To do: Every entry should be given again exactly, with nothing dropped.

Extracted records
********
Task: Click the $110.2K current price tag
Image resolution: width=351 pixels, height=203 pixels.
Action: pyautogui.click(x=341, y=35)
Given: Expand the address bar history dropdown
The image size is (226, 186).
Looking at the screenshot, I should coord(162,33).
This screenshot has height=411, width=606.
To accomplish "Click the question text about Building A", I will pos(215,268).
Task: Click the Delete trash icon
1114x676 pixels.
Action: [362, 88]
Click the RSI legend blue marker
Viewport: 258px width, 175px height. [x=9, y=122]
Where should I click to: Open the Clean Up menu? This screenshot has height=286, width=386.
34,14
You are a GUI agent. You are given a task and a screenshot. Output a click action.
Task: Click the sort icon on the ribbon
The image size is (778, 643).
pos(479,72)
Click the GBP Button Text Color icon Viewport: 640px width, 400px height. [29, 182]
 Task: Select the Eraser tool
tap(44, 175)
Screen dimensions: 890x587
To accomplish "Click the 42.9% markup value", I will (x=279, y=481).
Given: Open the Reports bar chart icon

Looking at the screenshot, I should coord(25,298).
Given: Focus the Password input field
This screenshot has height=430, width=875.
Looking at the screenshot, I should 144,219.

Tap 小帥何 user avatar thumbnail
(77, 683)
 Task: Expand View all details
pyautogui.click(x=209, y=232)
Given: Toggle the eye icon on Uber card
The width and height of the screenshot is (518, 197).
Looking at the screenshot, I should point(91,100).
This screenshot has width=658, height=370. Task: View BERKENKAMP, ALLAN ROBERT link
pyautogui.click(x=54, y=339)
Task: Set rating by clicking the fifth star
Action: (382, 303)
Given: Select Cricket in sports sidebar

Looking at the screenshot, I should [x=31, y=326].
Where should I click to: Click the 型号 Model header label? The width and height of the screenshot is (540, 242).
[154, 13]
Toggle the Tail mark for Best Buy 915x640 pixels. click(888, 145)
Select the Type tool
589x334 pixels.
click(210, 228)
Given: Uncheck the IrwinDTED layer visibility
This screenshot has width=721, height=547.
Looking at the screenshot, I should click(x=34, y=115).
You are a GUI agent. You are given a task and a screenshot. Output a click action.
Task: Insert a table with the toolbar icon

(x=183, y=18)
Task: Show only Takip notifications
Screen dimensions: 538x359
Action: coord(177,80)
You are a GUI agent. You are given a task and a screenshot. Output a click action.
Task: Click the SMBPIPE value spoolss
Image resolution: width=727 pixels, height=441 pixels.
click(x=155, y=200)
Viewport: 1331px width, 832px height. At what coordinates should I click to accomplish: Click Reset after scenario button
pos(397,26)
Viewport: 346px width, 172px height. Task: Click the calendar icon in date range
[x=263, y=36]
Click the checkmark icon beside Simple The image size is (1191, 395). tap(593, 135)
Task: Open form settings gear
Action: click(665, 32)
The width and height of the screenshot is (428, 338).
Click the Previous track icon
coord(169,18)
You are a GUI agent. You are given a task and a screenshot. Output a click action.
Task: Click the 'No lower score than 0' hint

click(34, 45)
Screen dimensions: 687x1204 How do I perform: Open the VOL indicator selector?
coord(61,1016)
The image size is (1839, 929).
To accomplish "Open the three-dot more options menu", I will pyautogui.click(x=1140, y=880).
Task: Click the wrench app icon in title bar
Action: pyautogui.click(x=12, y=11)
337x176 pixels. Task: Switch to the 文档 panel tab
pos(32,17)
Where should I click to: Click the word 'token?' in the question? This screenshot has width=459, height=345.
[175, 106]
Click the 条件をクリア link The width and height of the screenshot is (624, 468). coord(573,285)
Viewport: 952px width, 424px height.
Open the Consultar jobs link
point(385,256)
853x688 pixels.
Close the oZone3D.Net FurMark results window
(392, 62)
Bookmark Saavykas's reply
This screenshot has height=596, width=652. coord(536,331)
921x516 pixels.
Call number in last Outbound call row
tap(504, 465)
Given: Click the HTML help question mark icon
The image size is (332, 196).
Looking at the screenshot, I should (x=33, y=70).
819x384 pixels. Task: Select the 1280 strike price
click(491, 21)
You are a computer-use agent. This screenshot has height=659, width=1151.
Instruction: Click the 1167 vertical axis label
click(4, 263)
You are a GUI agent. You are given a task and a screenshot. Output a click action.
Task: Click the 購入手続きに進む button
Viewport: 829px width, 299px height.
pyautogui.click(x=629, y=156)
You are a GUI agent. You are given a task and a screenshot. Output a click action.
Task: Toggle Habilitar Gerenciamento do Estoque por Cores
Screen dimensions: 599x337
********
Response below:
Task: Click the $110.2K current price tag
Image resolution: width=351 pixels, height=203 pixels.
Action: pyautogui.click(x=341, y=35)
Given: Expand the address bar history dropdown
The image size is (226, 186).
Looking at the screenshot, I should coord(162,33).
This screenshot has height=411, width=606.
To accomplish "Click the question text about Building A", I will pos(215,268).
Task: Click the Delete trash icon
1114x676 pixels.
Action: [362, 88]
Click the RSI legend blue marker
Viewport: 258px width, 175px height. [x=9, y=122]
Where should I click to: Open the Clean Up menu? This screenshot has height=286, width=386.
34,14
You are a GUI agent. You are given a task and a screenshot. Output a click action.
Task: Click the sort icon on the ribbon
The image size is (778, 643).
pos(479,72)
Click the GBP Button Text Color icon Viewport: 640px width, 400px height. [29, 182]
 Task: Select the Eraser tool
tap(44, 175)
Screen dimensions: 890x587
To accomplish "Click the 42.9% markup value", I will (x=279, y=481).
Given: Open the Reports bar chart icon

Looking at the screenshot, I should coord(25,298).
Given: Focus the Password input field
This screenshot has height=430, width=875.
Looking at the screenshot, I should 144,219.

Tap 小帥何 user avatar thumbnail
(77, 683)
 Task: Expand View all details
pyautogui.click(x=209, y=232)
Given: Toggle the eye icon on Uber card
The width and height of the screenshot is (518, 197).
Looking at the screenshot, I should point(91,100).
This screenshot has width=658, height=370. Task: View BERKENKAMP, ALLAN ROBERT link
pyautogui.click(x=54, y=339)
Task: Set rating by clicking the fifth star
Action: (382, 303)
Given: Select Cricket in sports sidebar

Looking at the screenshot, I should [x=31, y=326].
Where should I click to: Click the 型号 Model header label? The width and height of the screenshot is (540, 242).
[154, 13]
Toggle the Tail mark for Best Buy 915x640 pixels. click(888, 145)
Select the Type tool
589x334 pixels.
click(210, 228)
Given: Uncheck the IrwinDTED layer visibility
This screenshot has width=721, height=547.
Looking at the screenshot, I should click(x=34, y=115).
You are a GUI agent. You are given a task and a screenshot. Output a click action.
Task: Insert a table with the toolbar icon

(x=183, y=18)
Task: Show only Takip notifications
Screen dimensions: 538x359
Action: coord(177,80)
You are a GUI agent. You are given a task and a screenshot. Output a click action.
Task: Click the SMBPIPE value spoolss
Image resolution: width=727 pixels, height=441 pixels.
click(x=155, y=200)
Viewport: 1331px width, 832px height. At what coordinates should I click to accomplish: Click Reset after scenario button
pos(397,26)
Viewport: 346px width, 172px height. Task: Click the calendar icon in date range
[x=263, y=36]
Click the checkmark icon beside Simple The image size is (1191, 395). tap(593, 135)
Task: Open form settings gear
Action: click(665, 32)
The width and height of the screenshot is (428, 338).
Click the Previous track icon
coord(169,18)
You are a GUI agent. You are given a task and a screenshot. Output a click action.
Task: Click the 'No lower score than 0' hint

click(34, 45)
Screen dimensions: 687x1204 How do I perform: Open the VOL indicator selector?
coord(61,1016)
The image size is (1839, 929).
To accomplish "Open the three-dot more options menu", I will pyautogui.click(x=1140, y=880).
Task: Click the wrench app icon in title bar
Action: pyautogui.click(x=12, y=11)
337x176 pixels. Task: Switch to the 文档 panel tab
pos(32,17)
Where should I click to: Click the word 'token?' in the question? This screenshot has width=459, height=345.
[175, 106]
Click the 条件をクリア link The width and height of the screenshot is (624, 468). coord(573,285)
Viewport: 952px width, 424px height.
Open the Consultar jobs link
point(385,256)
853x688 pixels.
Close the oZone3D.Net FurMark results window
(392, 62)
Bookmark Saavykas's reply
This screenshot has height=596, width=652. coord(536,331)
921x516 pixels.
Call number in last Outbound call row
tap(504, 465)
Given: Click the HTML help question mark icon
The image size is (332, 196).
Looking at the screenshot, I should (x=33, y=70).
819x384 pixels. Task: Select the 1280 strike price
click(491, 21)
You are a computer-use agent. This screenshot has height=659, width=1151.
Instruction: Click the 1167 vertical axis label
click(4, 263)
You are a GUI agent. You are given a task and a screenshot. Output a click action.
Task: Click the 購入手続きに進む button
Viewport: 829px width, 299px height.
pyautogui.click(x=629, y=156)
You are a GUI agent. You are given a task and a screenshot. Output a click action.
Task: Toggle Habilitar Gerenciamento do Estoque por Cores
Screen dimensions: 599x337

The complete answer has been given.